Rows of pointing data
-- Start --

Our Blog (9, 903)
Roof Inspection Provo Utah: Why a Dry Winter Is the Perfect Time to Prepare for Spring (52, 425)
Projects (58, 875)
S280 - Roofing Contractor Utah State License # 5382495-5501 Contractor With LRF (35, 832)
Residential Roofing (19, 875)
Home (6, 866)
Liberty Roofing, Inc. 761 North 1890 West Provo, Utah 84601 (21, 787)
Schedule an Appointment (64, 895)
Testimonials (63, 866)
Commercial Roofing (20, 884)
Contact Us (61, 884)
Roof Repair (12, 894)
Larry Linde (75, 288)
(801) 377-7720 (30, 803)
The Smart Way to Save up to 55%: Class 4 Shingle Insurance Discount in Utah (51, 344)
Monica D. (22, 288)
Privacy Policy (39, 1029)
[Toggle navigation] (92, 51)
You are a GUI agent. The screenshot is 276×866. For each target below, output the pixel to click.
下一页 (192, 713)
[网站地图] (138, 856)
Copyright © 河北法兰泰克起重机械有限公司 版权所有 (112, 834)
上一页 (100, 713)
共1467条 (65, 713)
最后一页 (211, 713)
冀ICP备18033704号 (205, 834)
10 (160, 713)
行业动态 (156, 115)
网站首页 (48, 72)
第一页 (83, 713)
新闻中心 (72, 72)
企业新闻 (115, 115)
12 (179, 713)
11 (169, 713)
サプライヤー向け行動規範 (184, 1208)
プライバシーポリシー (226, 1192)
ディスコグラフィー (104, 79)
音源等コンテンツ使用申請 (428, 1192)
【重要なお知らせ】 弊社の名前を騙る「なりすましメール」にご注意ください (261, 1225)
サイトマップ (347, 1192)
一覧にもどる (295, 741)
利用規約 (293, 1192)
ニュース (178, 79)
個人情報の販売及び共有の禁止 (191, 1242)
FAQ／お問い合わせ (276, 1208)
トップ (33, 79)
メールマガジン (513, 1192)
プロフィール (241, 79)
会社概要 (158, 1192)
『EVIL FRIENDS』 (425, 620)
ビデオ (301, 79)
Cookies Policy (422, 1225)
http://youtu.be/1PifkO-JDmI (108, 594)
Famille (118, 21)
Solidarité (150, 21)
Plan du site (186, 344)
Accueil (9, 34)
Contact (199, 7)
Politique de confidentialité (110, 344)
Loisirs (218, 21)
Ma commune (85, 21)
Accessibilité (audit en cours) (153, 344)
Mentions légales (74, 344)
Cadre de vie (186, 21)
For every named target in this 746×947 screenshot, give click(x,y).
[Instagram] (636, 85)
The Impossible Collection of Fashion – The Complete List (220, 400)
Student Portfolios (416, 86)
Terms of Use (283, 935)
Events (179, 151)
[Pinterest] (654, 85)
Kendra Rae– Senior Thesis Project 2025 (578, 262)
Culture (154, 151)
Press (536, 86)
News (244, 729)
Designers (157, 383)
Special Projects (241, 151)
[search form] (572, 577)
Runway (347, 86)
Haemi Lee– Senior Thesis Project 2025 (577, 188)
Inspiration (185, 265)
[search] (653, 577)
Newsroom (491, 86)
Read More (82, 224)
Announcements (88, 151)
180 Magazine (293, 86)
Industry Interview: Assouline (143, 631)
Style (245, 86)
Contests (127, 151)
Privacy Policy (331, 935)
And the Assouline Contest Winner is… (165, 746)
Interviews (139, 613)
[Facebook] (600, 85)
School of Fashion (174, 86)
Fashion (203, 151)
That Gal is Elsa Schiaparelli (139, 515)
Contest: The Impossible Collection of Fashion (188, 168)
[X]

-- End --

Required work
Reproduce every row above verbatim, from the first through the last.

Complete answer
Our Blog (9, 903)
Roof Inspection Provo Utah: Why a Dry Winter Is the Perfect Time to Prepare for Spring (52, 425)
Projects (58, 875)
S280 - Roofing Contractor Utah State License # 5382495-5501 Contractor With LRF (35, 832)
Residential Roofing (19, 875)
Home (6, 866)
Liberty Roofing, Inc. 761 North 1890 West Provo, Utah 84601 (21, 787)
Schedule an Appointment (64, 895)
Testimonials (63, 866)
Commercial Roofing (20, 884)
Contact Us (61, 884)
Roof Repair (12, 894)
Larry Linde (75, 288)
(801) 377-7720 (30, 803)
The Smart Way to Save up to 55%: Class 4 Shingle Insurance Discount in Utah (51, 344)
Monica D. (22, 288)
Privacy Policy (39, 1029)
[Toggle navigation] (92, 51)
You are a GUI agent. The screenshot is 276×866. For each target below, output the pixel to click.
下一页 (192, 713)
[网站地图] (138, 856)
Copyright © 河北法兰泰克起重机械有限公司 版权所有 (112, 834)
上一页 (100, 713)
共1467条 (65, 713)
最后一页 (211, 713)
冀ICP备18033704号 (205, 834)
10 (160, 713)
行业动态 (156, 115)
网站首页 (48, 72)
第一页 (83, 713)
新闻中心 (72, 72)
企业新闻 (115, 115)
12 (179, 713)
11 (169, 713)
サプライヤー向け行動規範 (184, 1208)
プライバシーポリシー (226, 1192)
ディスコグラフィー (104, 79)
音源等コンテンツ使用申請 (428, 1192)
【重要なお知らせ】 弊社の名前を騙る「なりすましメール」にご注意ください (261, 1225)
サイトマップ (347, 1192)
一覧にもどる (295, 741)
利用規約 (293, 1192)
ニュース (178, 79)
個人情報の販売及び共有の禁止 (191, 1242)
FAQ／お問い合わせ (276, 1208)
トップ (33, 79)
メールマガジン (513, 1192)
プロフィール (241, 79)
会社概要 (158, 1192)
『EVIL FRIENDS』 (425, 620)
ビデオ (301, 79)
Cookies Policy (422, 1225)
http://youtu.be/1PifkO-JDmI (108, 594)
Famille (118, 21)
Solidarité (150, 21)
Plan du site (186, 344)
Accueil (9, 34)
Contact (199, 7)
Politique de confidentialité (110, 344)
Loisirs (218, 21)
Ma commune (85, 21)
Accessibilité (audit en cours) (153, 344)
Mentions légales (74, 344)
Cadre de vie (186, 21)
For every named target in this 746×947 screenshot, give click(x,y).
[Instagram] (636, 85)
The Impossible Collection of Fashion – The Complete List (220, 400)
Student Portfolios (416, 86)
Terms of Use (283, 935)
Events (179, 151)
[Pinterest] (654, 85)
Kendra Rae– Senior Thesis Project 2025 (578, 262)
Culture (154, 151)
Press (536, 86)
News (244, 729)
Designers (157, 383)
Special Projects (241, 151)
[search form] (572, 577)
Runway (347, 86)
Haemi Lee– Senior Thesis Project 2025 (577, 188)
Inspiration (185, 265)
[search] (653, 577)
Newsroom (491, 86)
Read More (82, 224)
Announcements (88, 151)
180 Magazine (293, 86)
Industry Interview: Assouline (143, 631)
Style (245, 86)
Contests (127, 151)
Privacy Policy (331, 935)
And the Assouline Contest Winner is… (165, 746)
Interviews (139, 613)
[Facebook] (600, 85)
School of Fashion (174, 86)
Fashion (203, 151)
That Gal is Elsa Schiaparelli (139, 515)
Contest: The Impossible Collection of Fashion (188, 168)
[X]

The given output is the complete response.